* Work required:
Below is a listing; restate from it, character for character, the lines beginning at the line holding "Where should I click to: Click the" and ending at the line holding "This screenshot has height=461, width=764.", both included.
***** Dataset records *****
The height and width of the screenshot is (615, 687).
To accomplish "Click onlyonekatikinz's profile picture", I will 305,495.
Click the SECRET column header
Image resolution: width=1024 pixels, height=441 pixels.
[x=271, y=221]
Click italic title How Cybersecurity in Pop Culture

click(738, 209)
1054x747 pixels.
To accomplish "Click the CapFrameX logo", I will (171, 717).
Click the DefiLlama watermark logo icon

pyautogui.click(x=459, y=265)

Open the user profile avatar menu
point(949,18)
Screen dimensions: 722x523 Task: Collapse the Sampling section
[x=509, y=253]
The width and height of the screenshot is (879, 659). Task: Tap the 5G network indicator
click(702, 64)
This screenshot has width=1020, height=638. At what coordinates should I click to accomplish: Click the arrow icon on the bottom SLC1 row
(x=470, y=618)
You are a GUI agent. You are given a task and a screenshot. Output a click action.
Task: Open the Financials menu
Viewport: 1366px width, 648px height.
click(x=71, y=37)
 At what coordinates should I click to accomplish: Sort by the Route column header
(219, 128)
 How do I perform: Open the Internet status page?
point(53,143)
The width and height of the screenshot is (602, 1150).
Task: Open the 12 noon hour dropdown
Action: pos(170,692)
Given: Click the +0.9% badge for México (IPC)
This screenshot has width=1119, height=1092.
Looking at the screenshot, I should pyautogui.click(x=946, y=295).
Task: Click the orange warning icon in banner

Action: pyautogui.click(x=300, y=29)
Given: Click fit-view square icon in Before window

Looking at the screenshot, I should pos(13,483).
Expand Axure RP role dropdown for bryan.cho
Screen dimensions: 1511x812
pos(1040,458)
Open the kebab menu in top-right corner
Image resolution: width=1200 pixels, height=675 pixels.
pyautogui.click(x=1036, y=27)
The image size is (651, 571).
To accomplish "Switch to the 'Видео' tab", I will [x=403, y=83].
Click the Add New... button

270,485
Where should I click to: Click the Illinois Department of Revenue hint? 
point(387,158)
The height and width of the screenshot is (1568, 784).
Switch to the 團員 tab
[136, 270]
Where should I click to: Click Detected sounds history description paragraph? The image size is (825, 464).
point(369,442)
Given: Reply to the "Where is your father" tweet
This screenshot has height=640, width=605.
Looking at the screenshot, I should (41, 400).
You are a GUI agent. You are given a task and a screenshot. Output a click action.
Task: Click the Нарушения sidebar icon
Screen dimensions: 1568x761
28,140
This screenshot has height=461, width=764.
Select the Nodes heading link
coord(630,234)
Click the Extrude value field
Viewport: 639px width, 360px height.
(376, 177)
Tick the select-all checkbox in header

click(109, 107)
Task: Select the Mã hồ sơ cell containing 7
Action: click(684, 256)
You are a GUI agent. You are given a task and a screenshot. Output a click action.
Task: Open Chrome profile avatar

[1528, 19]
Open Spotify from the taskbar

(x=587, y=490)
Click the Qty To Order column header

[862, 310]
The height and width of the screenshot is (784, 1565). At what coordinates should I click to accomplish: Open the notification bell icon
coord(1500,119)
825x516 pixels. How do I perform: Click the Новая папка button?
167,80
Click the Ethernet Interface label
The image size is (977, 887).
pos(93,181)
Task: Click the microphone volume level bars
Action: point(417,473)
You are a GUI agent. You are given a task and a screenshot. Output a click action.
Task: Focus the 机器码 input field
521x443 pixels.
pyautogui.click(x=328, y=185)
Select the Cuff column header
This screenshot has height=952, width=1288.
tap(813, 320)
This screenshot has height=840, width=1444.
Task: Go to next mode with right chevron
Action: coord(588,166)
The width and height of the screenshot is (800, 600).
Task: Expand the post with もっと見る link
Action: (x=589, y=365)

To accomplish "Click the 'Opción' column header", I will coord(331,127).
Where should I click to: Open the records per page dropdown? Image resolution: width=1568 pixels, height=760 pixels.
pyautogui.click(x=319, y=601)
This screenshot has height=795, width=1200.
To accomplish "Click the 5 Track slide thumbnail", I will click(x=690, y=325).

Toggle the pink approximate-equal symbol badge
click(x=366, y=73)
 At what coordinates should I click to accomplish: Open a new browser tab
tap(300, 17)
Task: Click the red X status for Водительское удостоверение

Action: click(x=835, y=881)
*****
* Output below:
Where should I click to: Click the Illinois Department of Revenue hint? 
point(387,158)
The height and width of the screenshot is (1568, 784).
Switch to the 團員 tab
[136, 270]
Where should I click to: Click Detected sounds history description paragraph? The image size is (825, 464).
point(369,442)
Given: Reply to the "Where is your father" tweet
This screenshot has height=640, width=605.
Looking at the screenshot, I should (41, 400).
You are a GUI agent. You are given a task and a screenshot. Output a click action.
Task: Click the Нарушения sidebar icon
Screen dimensions: 1568x761
28,140
This screenshot has height=461, width=764.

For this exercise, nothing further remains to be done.